You don’t have to be a Gucci or Tiffany to make customers feel at home. While those high-end stores might offer champagne and caviar to their high-end customers, you can do perfectly fine with cookies and coffee.

Improving the customer experience should begin with a good look at your customer base. Let’s say you own a greeting card-and-gifts shop. You find a lot of young mothers with small children come in but tend to leave early because the kids start acting up. Do what stores like Barnes & Noble do. Set up a play area with a toy train town. Put it within site of the cash wrap so you and your sales staff can always keep an eye on the kids if the mother can’t. Make her feel secure that her little ones are always being monitored. And be sure to glue the tracks and accessories to the table so they don’t go flying around the store. Now Mom has more time to browse and buy.

It all boils down to keeping your customers engaged. Investing in things like TVs and Wi-Fi shows them that you care about their comfort, and that you’re tuned in to their lifestyle.

Visit an Apple store to see how kids have their own games area: Macs on a low table with pillows for seats and oversized mice to make it easy for little hands to navigate. Some Gymboree stores play DVDs of the latest kids’ movies, with tot-size chairs and TVs on low tables. It’s all in the back of the store, again so Mom knows where the kids are at all times. You say you can’t afford new Macs or PCs? Sure you can! Check on Craigslist.com for used machines that have enough memory to run kids’ games.

Since men are noticeably less comfortable in a women’s clothing store than vice versa, it should be easy to keep them from fidgeting—and in a more receptive mood for paying for her wardrobe! Let them know you have free Wi-Fi so they can log in while she dresses up. Promote it in your ads, emails and even with a sticker on your store windows. For those who don’t tote their laptops everywhere, set up an internet station so they can surf on your turf. Again, check around for used machines if your budget doesn’t allow for new ones.

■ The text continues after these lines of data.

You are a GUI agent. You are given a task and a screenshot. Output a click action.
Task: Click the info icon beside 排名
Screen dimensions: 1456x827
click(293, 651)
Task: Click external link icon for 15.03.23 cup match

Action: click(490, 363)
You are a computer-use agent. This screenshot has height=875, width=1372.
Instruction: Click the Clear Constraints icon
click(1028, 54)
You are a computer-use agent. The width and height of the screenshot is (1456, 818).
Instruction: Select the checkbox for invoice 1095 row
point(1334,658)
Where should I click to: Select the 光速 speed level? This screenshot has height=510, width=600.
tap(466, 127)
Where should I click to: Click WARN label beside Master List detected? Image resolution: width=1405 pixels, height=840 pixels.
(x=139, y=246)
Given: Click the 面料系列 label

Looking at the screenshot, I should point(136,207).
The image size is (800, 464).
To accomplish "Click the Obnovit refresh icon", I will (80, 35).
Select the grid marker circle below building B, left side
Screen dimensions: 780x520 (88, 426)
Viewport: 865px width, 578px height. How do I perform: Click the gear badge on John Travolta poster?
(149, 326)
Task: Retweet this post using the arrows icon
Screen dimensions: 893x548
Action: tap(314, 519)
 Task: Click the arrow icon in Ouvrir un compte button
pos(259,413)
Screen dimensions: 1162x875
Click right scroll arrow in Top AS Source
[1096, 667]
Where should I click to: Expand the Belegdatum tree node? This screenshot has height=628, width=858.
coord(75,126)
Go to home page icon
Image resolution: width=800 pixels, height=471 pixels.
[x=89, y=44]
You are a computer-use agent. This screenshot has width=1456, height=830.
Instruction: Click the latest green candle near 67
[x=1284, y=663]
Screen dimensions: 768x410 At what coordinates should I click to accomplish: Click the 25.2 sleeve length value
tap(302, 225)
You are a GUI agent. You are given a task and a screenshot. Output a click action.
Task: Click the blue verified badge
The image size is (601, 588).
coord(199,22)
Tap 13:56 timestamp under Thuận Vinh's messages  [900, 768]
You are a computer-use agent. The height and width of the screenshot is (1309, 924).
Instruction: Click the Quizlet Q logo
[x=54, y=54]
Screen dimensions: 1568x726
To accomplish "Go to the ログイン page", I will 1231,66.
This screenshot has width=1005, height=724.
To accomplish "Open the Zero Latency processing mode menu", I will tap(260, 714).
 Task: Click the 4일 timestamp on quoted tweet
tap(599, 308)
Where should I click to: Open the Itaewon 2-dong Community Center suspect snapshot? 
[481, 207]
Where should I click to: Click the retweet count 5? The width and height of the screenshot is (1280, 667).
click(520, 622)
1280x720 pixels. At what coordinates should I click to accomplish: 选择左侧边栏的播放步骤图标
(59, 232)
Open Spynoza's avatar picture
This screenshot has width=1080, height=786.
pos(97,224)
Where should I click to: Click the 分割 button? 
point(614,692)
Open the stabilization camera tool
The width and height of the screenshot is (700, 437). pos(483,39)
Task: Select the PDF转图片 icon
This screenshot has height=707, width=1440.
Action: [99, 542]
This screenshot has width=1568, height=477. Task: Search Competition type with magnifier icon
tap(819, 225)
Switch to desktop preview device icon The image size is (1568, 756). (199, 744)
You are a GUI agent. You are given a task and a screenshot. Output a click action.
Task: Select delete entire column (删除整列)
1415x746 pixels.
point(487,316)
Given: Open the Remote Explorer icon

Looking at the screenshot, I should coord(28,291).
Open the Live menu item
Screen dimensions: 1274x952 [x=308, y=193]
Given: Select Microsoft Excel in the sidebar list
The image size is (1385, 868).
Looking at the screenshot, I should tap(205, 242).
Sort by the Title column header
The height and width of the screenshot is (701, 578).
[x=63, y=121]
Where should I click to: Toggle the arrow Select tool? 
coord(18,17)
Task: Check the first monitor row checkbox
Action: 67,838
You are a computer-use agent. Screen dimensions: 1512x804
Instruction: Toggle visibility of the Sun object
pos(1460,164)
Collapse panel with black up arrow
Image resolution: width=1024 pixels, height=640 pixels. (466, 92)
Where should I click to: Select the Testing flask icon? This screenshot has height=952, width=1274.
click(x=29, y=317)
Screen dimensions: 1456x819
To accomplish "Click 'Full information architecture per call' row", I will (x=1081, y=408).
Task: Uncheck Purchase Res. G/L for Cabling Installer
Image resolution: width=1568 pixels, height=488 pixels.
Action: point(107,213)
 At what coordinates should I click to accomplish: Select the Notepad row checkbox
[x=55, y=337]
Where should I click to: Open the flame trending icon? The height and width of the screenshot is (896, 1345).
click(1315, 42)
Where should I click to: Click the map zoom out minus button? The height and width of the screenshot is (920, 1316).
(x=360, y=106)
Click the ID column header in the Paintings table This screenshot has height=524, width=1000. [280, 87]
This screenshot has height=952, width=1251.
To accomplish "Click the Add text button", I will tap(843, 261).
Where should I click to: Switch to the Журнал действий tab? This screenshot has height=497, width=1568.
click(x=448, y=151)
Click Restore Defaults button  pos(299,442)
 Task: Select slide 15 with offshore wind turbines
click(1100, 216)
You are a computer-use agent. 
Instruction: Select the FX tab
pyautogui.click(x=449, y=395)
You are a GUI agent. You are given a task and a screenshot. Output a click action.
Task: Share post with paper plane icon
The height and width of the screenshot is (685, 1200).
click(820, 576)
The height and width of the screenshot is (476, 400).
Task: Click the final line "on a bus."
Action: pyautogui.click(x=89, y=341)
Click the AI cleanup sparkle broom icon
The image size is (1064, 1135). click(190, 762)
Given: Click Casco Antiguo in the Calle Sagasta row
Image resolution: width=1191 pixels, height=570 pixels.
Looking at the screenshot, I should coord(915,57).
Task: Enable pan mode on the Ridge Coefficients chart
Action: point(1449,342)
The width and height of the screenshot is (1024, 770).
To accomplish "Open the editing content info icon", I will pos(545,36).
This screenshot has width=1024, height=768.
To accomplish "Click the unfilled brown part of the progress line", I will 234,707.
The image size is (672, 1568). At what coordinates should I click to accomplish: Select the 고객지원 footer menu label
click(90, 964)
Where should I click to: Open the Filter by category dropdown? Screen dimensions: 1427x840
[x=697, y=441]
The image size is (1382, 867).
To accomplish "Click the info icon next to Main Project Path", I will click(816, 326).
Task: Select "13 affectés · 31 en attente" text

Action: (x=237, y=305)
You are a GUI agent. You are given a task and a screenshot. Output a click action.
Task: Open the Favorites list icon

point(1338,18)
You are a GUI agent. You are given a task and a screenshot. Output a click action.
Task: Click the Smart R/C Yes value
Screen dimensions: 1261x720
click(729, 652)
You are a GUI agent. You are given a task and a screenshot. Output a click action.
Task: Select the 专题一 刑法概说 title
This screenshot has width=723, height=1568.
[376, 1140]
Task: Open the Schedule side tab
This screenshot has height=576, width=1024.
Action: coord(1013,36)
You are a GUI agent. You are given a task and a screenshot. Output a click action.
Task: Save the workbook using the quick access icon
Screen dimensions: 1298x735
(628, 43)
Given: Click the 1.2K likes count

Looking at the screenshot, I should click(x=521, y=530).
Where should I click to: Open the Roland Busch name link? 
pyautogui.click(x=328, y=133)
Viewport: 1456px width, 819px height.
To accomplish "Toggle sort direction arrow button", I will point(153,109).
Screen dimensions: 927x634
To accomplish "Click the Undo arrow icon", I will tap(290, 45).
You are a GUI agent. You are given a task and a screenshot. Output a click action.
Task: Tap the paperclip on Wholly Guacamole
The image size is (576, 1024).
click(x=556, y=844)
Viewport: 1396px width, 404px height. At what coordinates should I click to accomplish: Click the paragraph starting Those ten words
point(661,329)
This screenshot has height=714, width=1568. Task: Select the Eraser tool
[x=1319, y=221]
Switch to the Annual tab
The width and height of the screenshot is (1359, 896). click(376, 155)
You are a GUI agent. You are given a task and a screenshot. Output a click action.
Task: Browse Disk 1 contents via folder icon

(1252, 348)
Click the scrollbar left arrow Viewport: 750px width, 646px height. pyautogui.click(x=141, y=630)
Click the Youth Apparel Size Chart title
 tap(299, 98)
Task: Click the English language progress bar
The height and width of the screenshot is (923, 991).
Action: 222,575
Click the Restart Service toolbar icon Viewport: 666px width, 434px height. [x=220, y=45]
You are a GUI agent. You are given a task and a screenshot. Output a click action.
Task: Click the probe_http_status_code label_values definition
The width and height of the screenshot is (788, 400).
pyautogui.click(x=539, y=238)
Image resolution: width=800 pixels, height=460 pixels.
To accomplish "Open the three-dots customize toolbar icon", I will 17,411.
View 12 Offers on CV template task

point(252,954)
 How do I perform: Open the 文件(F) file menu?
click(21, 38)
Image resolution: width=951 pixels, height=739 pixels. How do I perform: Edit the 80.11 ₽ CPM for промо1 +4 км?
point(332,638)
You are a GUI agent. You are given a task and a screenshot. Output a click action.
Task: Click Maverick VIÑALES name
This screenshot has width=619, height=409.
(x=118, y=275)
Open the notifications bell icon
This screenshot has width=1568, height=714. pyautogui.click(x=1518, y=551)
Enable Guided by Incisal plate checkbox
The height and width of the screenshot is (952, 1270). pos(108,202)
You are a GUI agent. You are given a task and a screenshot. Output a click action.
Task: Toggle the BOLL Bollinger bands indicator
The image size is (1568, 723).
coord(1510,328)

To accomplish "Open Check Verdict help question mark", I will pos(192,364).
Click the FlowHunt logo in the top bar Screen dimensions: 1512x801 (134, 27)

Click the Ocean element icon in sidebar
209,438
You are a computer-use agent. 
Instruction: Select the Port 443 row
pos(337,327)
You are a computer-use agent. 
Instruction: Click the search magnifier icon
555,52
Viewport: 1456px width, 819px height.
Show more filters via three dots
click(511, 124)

Consider installing a gaming console with earphones so as not to bother other customers. Install cable or satellite TV so the monitor can double as an entertainment center. Keep it tuned to ESPN or CNN so guys feel like they’re not missing anything. A refrigerator stocked with soft drinks, juices and water bottles will keep guys and gals hydrated. Free snacks like cookies, pretzels and mini-candies show them you’re hungry for their business.

Speaking of TVs, with so many flat-screen versions available, you can now put small TVs in or near dressing rooms, and larger TVs in waiting areas. If you can get HDTV, so much the better.

If you can’t afford any of the above, at least provide current issues of magazines that interest your customers. Nothing turns them off more than a 5-year-old copy of National Geographic or even a 2-month-old People. And don’t let daily newspapers accumulate around waiting areas. They look messy, so customers will think your store is messy as well.

It all boils down to keeping your customers engaged. Investing in things like TVs and Wi-Fi shows them that you care about their comfort, and that you’re tuned in to their lifestyle. They will thank you with great word-of-mouth and reward you with long-term loyalty—two things that, in this case, money can buy.